- _WHAT TO WORK ON_:
(a) Decide whether each statement agrees with the text on managing ActiveSpaces spaces, and answer yes or no, quoting the text's deciding words. (i) A space has to be defined in the metaspace before applications can join it. (ii) When the last member leaves a space, the space's definition is removed. (iii) A successful connection to a metaspace lets the user drop spaces.
(b) Reproduce the part of the text on managing ActiveSpaces spaces between "Chapter 3 Performing Basic" and "list of members.", inclusive.

- _SELECTED EXCERPT_:
-- begin --

Copyright © TIBCO Software Inc. All Rights Reserved
Copyright © TIBCO Software Inc. All Rights Reserved


Chapter 3 Performing Basic TIBCO ActiveSpaces Tasks : Managing Spaces

Managing Spaces
Spaces are the main feature offered by ActiveSpaces. They can be seen as a form of virtual shared memory that can be used by many applications distributed over a network to store, retrieve, and consume data (as well as a data distribution and synchronization mechanism) in a platform independent manner.
A successful connection to a particular metaspace enables the user to define, drop, join, and leave spaces, and also get an existing space’s definition and list of members.
Defining a Space
In ActiveSpaces, a space must first be defined in the metaspace before it can be joined by applications and agents. After a space is defined, it is actually created when a member of the metaspace joins it (and becomes the first member of that space). Conversely, it is destroyed (although it remains defined) when the last member leaves it (and there are no more members of the space).

-- end --

- _EXTRACTED INFORMATION_:
-- begin --

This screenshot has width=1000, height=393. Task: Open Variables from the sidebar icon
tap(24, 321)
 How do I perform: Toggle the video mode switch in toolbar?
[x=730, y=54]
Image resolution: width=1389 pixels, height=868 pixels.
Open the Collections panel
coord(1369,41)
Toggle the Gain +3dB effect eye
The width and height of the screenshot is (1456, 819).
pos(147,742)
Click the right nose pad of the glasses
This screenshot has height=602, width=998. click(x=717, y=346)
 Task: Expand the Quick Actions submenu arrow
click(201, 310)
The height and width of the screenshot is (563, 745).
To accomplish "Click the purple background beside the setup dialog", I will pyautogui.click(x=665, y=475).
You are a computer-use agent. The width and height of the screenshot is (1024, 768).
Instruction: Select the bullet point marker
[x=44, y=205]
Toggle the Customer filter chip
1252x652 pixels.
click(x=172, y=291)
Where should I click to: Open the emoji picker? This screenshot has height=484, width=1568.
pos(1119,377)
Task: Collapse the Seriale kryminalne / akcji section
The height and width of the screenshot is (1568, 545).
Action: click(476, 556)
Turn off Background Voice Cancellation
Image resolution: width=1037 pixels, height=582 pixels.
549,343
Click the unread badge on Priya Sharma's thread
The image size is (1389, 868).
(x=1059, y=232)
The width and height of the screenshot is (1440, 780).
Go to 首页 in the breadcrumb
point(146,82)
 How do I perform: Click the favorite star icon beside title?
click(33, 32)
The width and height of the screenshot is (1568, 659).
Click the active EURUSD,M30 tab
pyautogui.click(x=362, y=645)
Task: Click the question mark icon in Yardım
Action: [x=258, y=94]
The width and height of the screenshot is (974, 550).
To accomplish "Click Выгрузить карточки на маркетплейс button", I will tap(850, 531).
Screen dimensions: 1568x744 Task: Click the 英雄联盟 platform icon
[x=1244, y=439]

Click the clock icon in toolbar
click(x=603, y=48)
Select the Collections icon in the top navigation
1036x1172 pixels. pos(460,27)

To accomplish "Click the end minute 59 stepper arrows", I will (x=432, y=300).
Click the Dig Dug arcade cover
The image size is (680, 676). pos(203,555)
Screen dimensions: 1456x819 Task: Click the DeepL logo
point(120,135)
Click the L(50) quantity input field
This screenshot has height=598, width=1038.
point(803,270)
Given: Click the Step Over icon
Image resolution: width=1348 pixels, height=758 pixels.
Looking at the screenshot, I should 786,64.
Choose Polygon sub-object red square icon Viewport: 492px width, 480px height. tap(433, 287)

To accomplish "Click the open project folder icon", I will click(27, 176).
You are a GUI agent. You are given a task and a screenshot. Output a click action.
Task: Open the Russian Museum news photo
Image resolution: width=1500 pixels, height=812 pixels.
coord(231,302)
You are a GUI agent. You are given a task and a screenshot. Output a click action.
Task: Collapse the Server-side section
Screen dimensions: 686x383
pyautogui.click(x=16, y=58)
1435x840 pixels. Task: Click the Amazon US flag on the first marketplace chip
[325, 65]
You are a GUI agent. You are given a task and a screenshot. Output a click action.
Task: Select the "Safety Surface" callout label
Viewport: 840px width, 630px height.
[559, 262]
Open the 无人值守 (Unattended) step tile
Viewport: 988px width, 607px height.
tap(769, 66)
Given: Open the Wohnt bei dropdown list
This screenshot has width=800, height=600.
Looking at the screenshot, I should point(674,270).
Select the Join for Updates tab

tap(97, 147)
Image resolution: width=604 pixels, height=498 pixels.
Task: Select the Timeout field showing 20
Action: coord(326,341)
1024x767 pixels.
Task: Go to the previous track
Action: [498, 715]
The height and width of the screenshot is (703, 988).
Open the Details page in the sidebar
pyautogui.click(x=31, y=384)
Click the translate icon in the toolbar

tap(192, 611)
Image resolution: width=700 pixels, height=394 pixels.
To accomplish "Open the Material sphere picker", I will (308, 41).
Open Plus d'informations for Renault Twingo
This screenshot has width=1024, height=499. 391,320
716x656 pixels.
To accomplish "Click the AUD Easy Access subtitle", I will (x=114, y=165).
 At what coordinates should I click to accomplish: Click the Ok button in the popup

-- end --

- _ANSWERS TO THE TASKS_:
(a)
(i) Yes: "a space must first be defined in the metaspace before it can be joined by applications and agents."
(ii) No: "it is destroyed (although it remains defined) when the last member leaves it"
(iii) Yes: "enables the user to define, drop, join, and leave spaces"

(b)
Chapter 3 Performing Basic TIBCO ActiveSpaces Tasks : Managing Spaces

Managing Spaces
Spaces are the main feature offered by ActiveSpaces. They can be seen as a form of virtual shared memory that can be used by many applications distributed over a network to store, retrieve, and consume data (as well as a data distribution and synchronization mechanism) in a platform independent manner.
A successful connection to a particular metaspace enables the user to define, drop, join, and leave spaces, and also get an existing space’s definition and list of members.